TRY IT: In the passage on Nabokov's memoir, which chapter was published under the title "Portrait of My Mother," and in what year?

-- PROVIDED PASSAGE follows --

There are variations between the individually published chapters, the two English versions, and the Russian version. Nabokov, having lost his belongings in 1917, wrote from memory, and explains that certain reported details needed corrections; thus the individual chapters as published in magazines and the book versions differ. Also, the memoirs were adjusted to either the English- or Russian-speaking audience. It has been proposed that the ever-shifting text of his autobiography suggests that "reality" cannot be "possessed" by the reader, the "esteemed visitor", but only by Nabokov himself.

Nabokov had planned a sequel under the title Speak on, Memory or Speak, America. He wrote, however, a fictional autobiographic memoir of a double persona, Look at the Harlequins!, apparently being upset by a real biography published by Andrew Field.

==Chapters==
The chapters were individually published as follows—in the New Yorker, unless otherwise indicated:

- "Perfect Past" (Chapter One), 1950, contains early childhood memories including the Russo-Japanese War.
- "Portrait of My Mother" (Chapter Two), 1949, also discusses his synesthesia.
- "Portrait of My Uncle" (Chapter Three), 1948, gives an account of his ancestors as well as his uncle "Ruka". Nabokov describes that in 1916 he inherited "what would amount nowadays to a couple of million dollars" and the estate Rozhdestveno, next to Vyra, from his uncle, but lost it all in the revolution.
- "My English Education" (Chapter Four), 1948, presents the houses at Vyra and St. Petersburg and some of his educators.

-- PROVIDED PASSAGE concluded --
-- DATA EXTRACTS follows --

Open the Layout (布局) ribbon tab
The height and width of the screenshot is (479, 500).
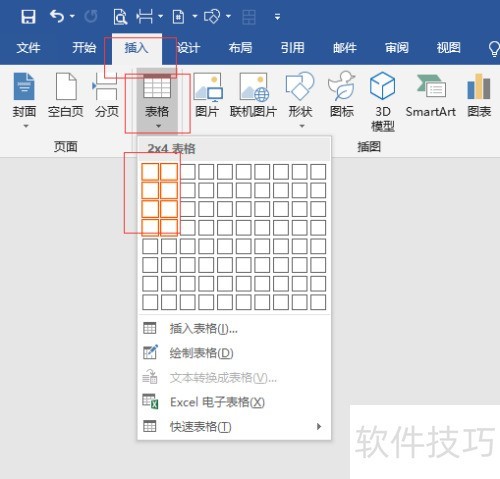[240, 48]
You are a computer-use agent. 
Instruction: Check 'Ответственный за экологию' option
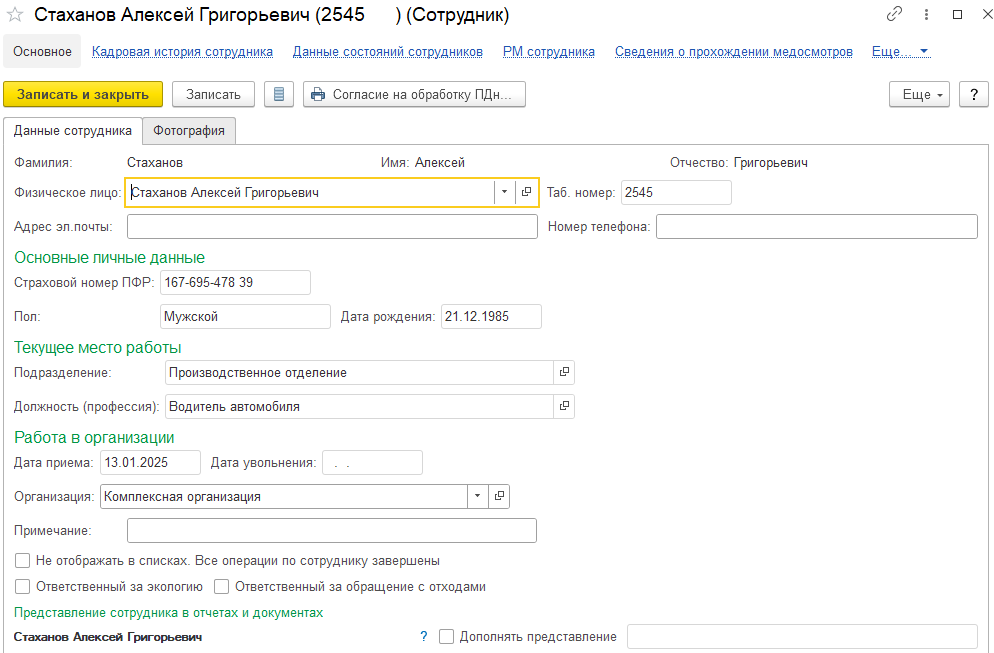pyautogui.click(x=23, y=587)
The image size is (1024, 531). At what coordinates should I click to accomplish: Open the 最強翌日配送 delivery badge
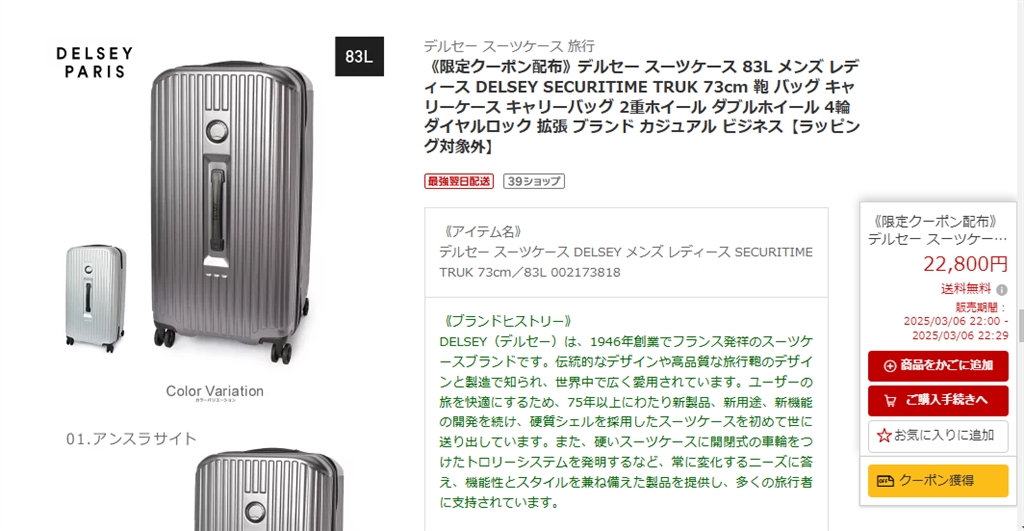point(459,181)
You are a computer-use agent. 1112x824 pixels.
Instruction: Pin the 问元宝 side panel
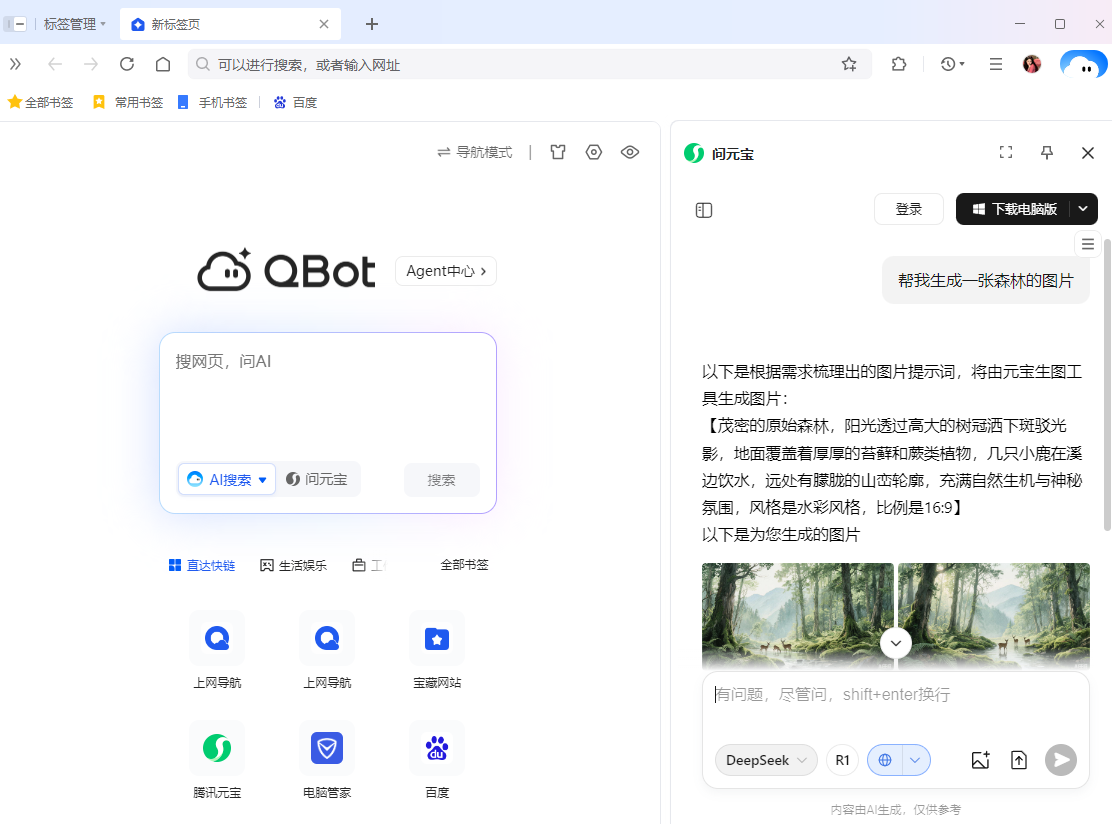(x=1046, y=152)
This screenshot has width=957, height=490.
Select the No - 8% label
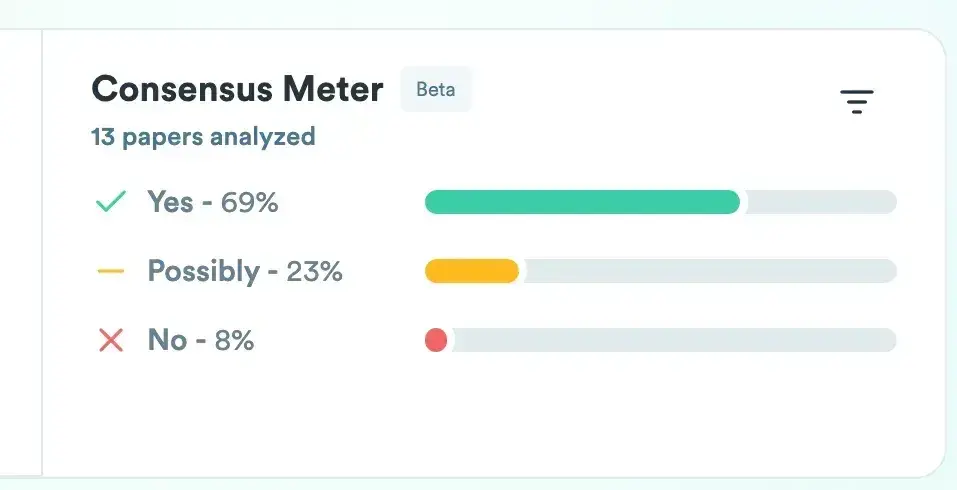coord(200,340)
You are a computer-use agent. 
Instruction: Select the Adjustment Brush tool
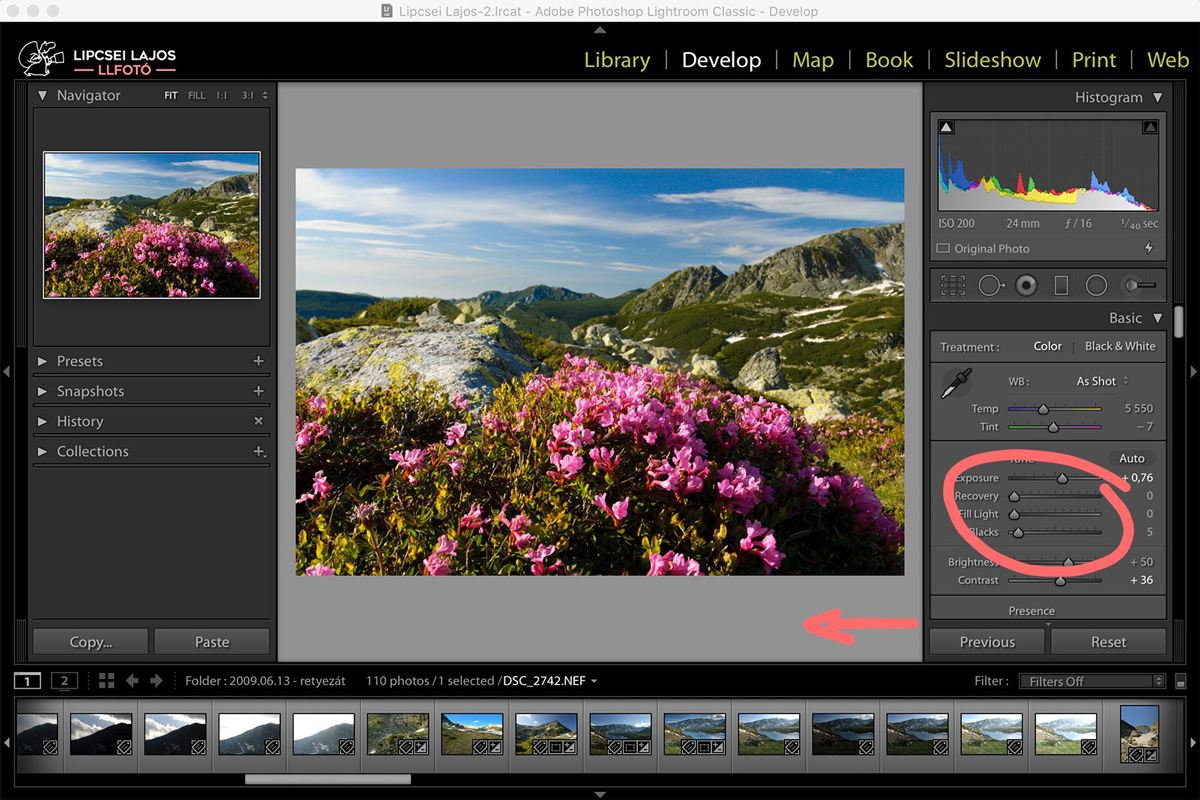[1138, 285]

-- DATA EXTRACTS concluded --

SOLUTION BELOW: Chapter Two, in 1949.